À retenir : Rhinocéros transforme le conformisme en épidémie visible : le danger vient autant de la foule que de l’idéologie.
Les Chaises — Eugène Ionesco
XXe siècle · Théâtre de l’absurde / anti-théâtre
Un très vieux couple vit isolé et prépare une réception. Des invités arrivent, mais ils restent invisibles : le plateau se remplit seulement de chaises. Le Vieux veut transmettre à l’humanité un message essentiel et a fait venir un Orateur pour le communiquer. Lorsque l’Orateur apparaît enfin, le couple se jette dans le vide, persuadé d’avoir accompli sa mission. Mais l’Orateur ne parvient pas à transmettre un discours intelligible.
Le Vieux
persuadé de détenir un message capital.
La Vieille
soutient et amplifie son récit.
L’Orateur
personnage visible mais incapable de transmettre clairement le message.
Les invités
absents physiquement mais traités comme présents.
Thèmes : Solitude, communication impossible, mémoire, illusion, vieillesse, vide, besoin de reconnaissance.
Personnages invisibles matérialisés par des chaises.
Accumulation scénique.
Dialogue avec l’absence.
Contraste entre attente grandiose et échec final de la communication.
Poétique du vide et de l’objet.
Message de lecture : La pièce met en crise le rêve d’un message définitif : plus la scène se remplit de signes et de destinataires, plus l’absence de sens devient visible.
Questions possibles au concours :
Pourquoi les chaises sont-elles le véritable moteur visuel de la pièce ?
Que révèle l’échec final de l’Orateur ?
Comment Ionesco rend-il l’absence matériellement présente ?
À retenir : La scène se remplit de chaises tandis que le sens se vide : l’accumulation rend visible l’échec de la communication.
La Cantatrice chauve — Eugène Ionesco
XXe siècle · Théâtre de l’absurde / anti-pièce
Chez les Smith, les conversations les plus banales deviennent progressivement incohérentes. Les Martin arrivent et semblent même devoir redécouvrir qu’ils sont mari et femme. Un pompier raconte des anecdotes absurdes, la bonne Mary trouble brièvement les conventions, et les dialogues finissent par se désagréger en clichés, sons et répétitions.
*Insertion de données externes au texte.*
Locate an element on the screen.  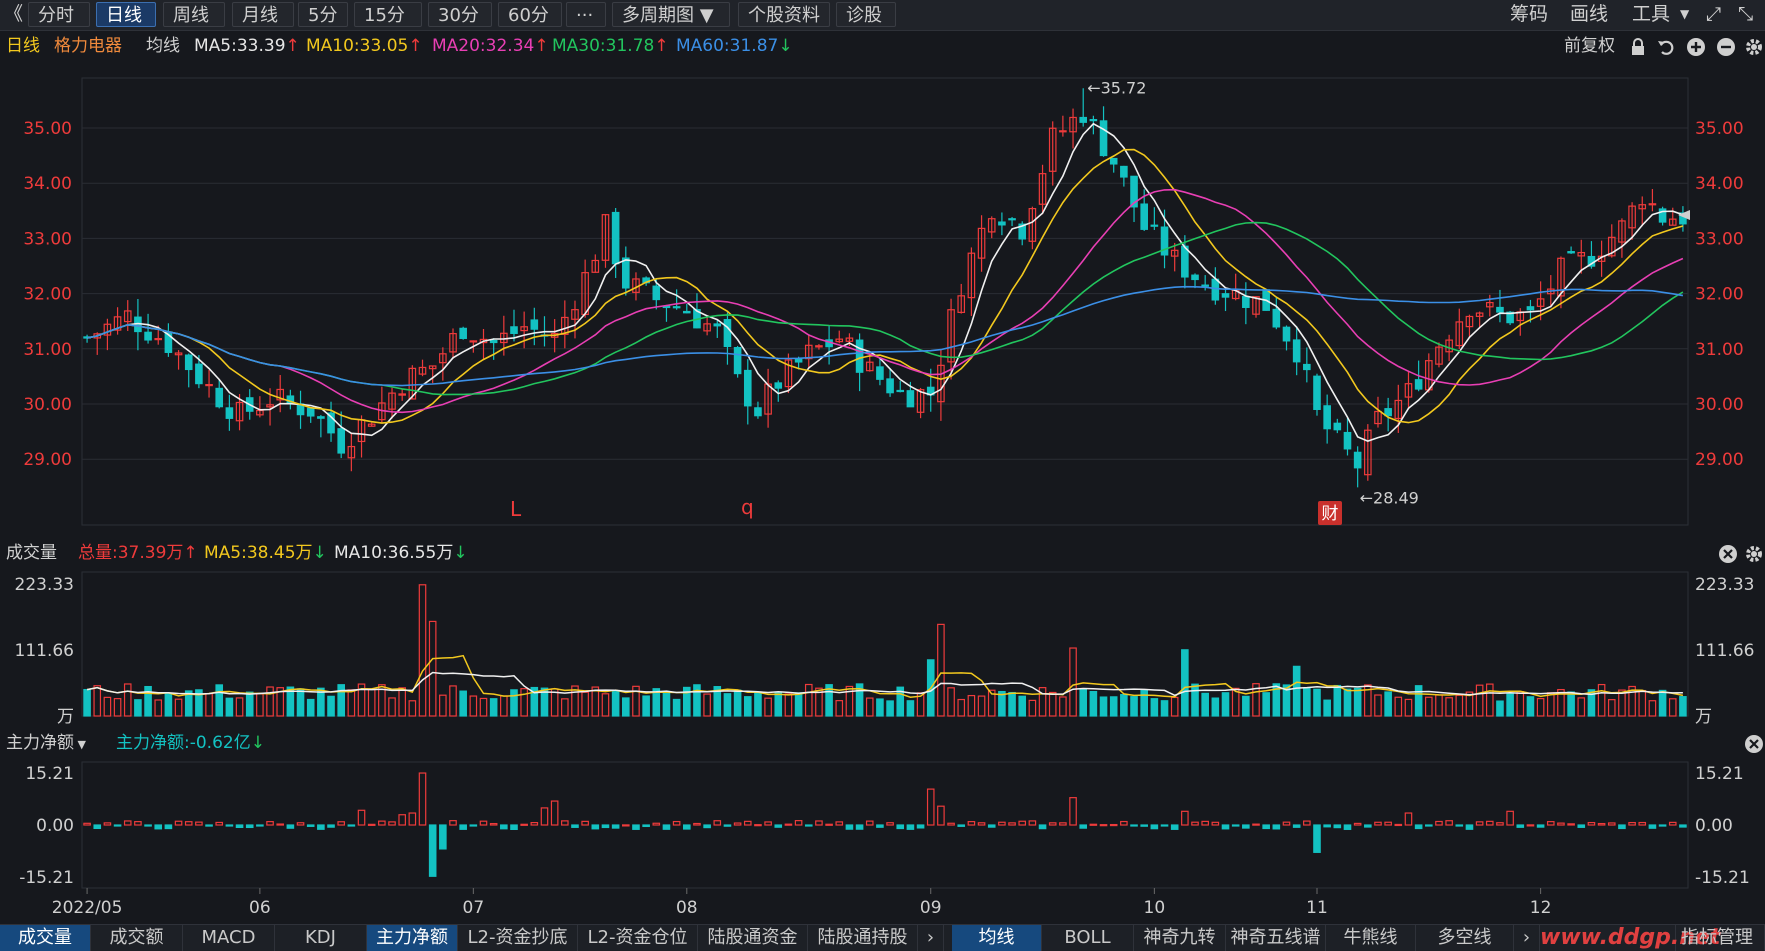
lock-icon is located at coordinates (1638, 47).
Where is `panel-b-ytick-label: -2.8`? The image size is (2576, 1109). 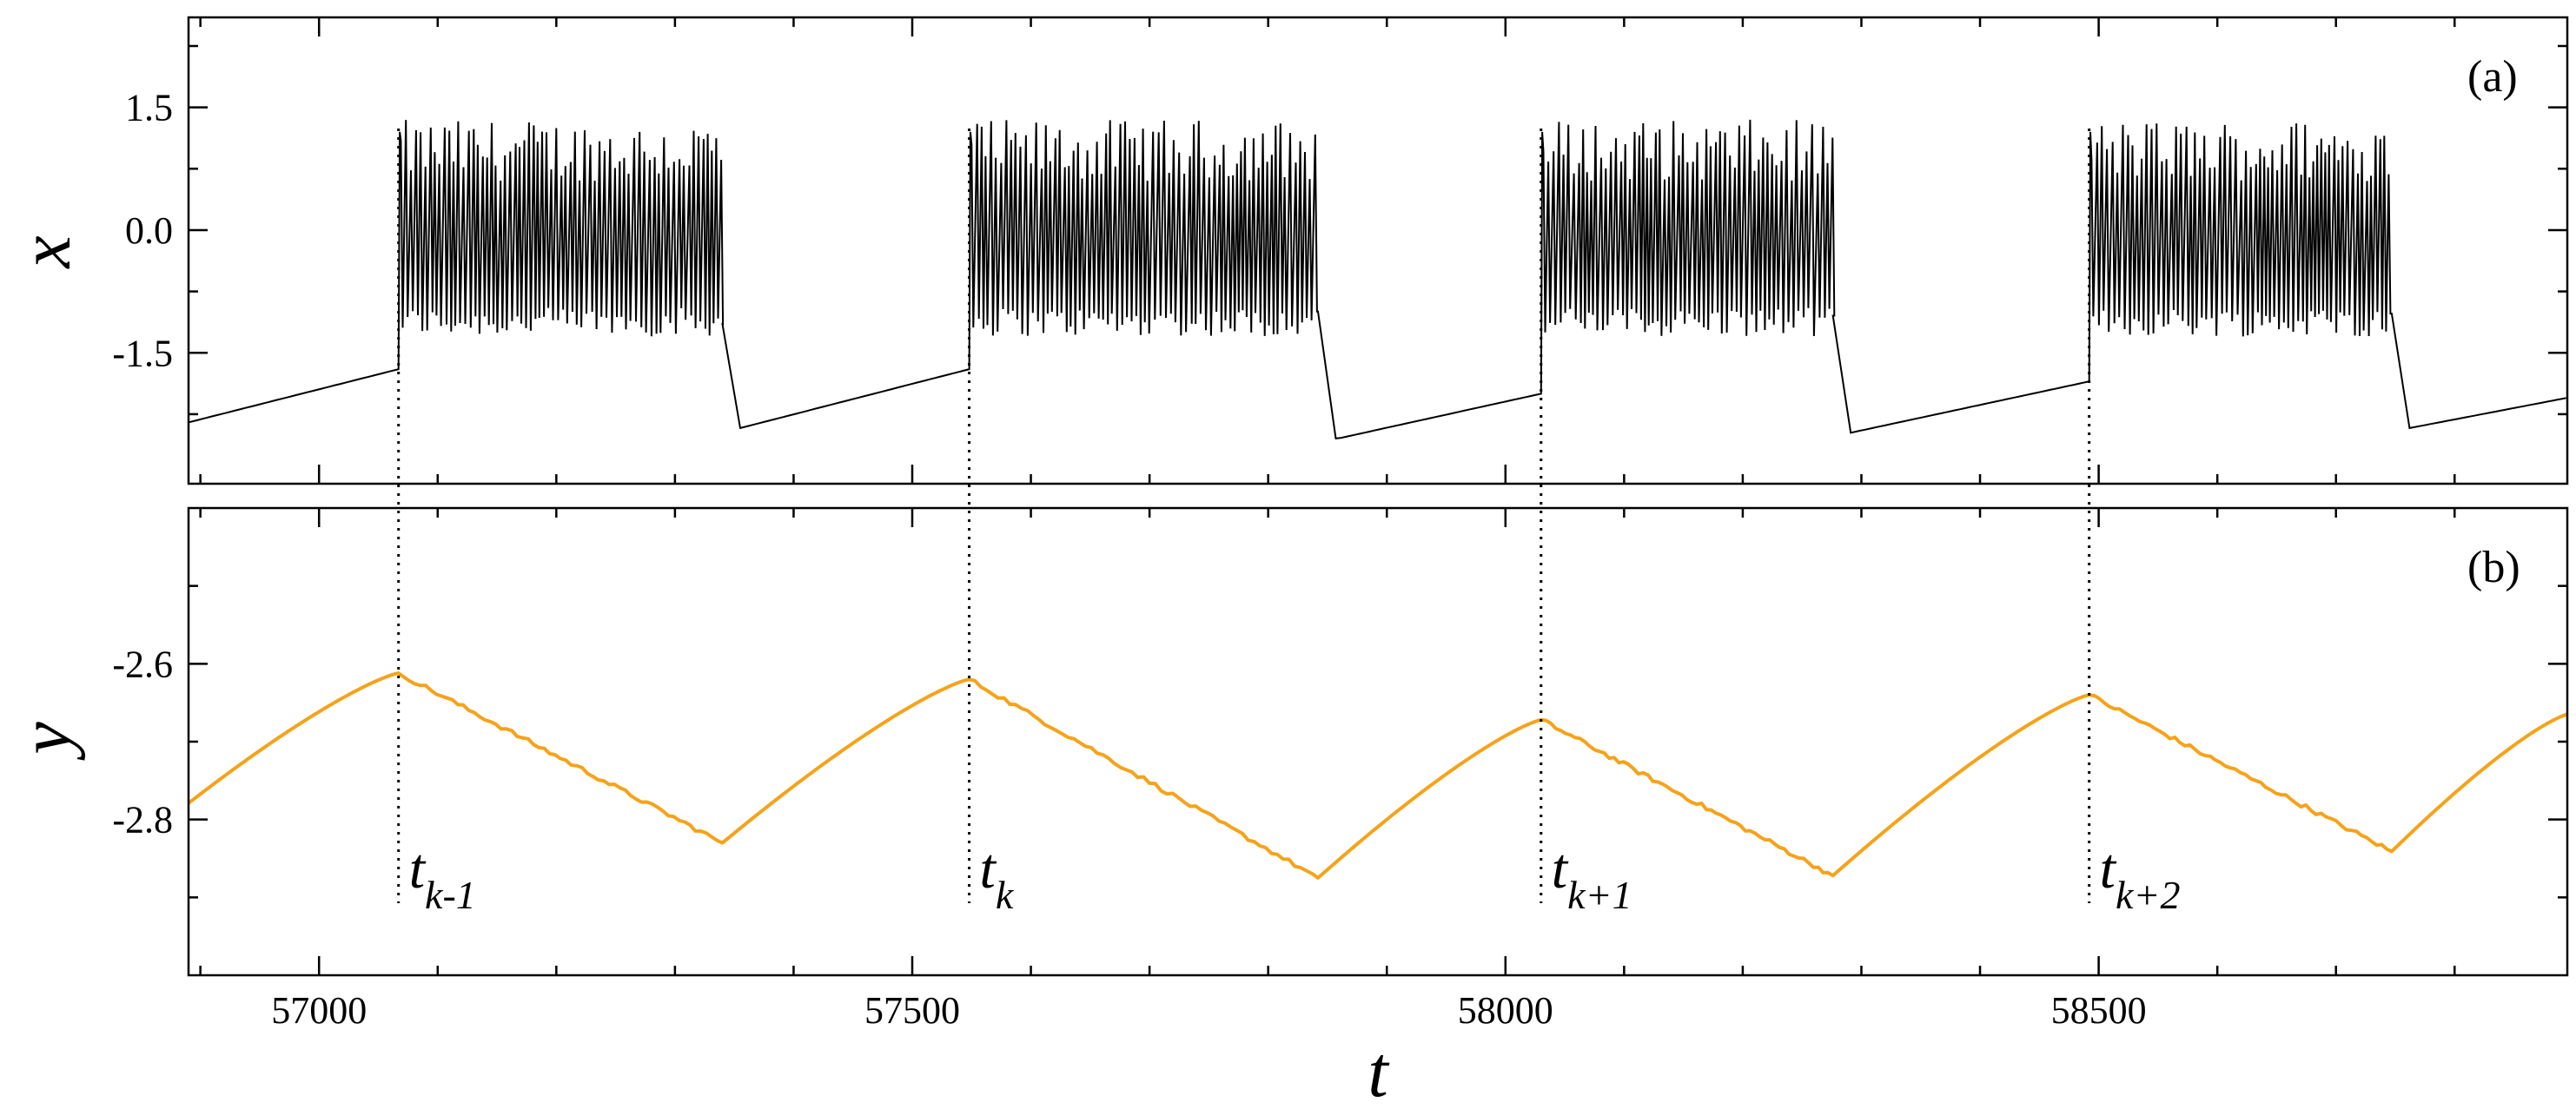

Après l’explosion verbale finale, la pièce recommence avec les Martin à la place des Smith.
et Mme Smith
couple anglais caricatural. M.
et Mme Martin
invités dont l’identité se brouille.
Mary
bonne qui perturbe les rôles.
Le Capitaine des pompiers
visiteur et conteur d’anecdotes absurdes.
Thèmes : Langage, banalité, communication, automatisme social, identité, répétition, vide du cliché.
Sous-titre célèbre : « anti-pièce ».
Parodie de la conversation bourgeoise.
Clichés et phrases toutes faites.
Désarticulation progressive du langage.
Structure circulaire et remplacement final des couples.
Message de lecture : La pièce attaque moins le langage lui-même que son usage automatique : parler beaucoup ne garantit ni la pensée ni la communication.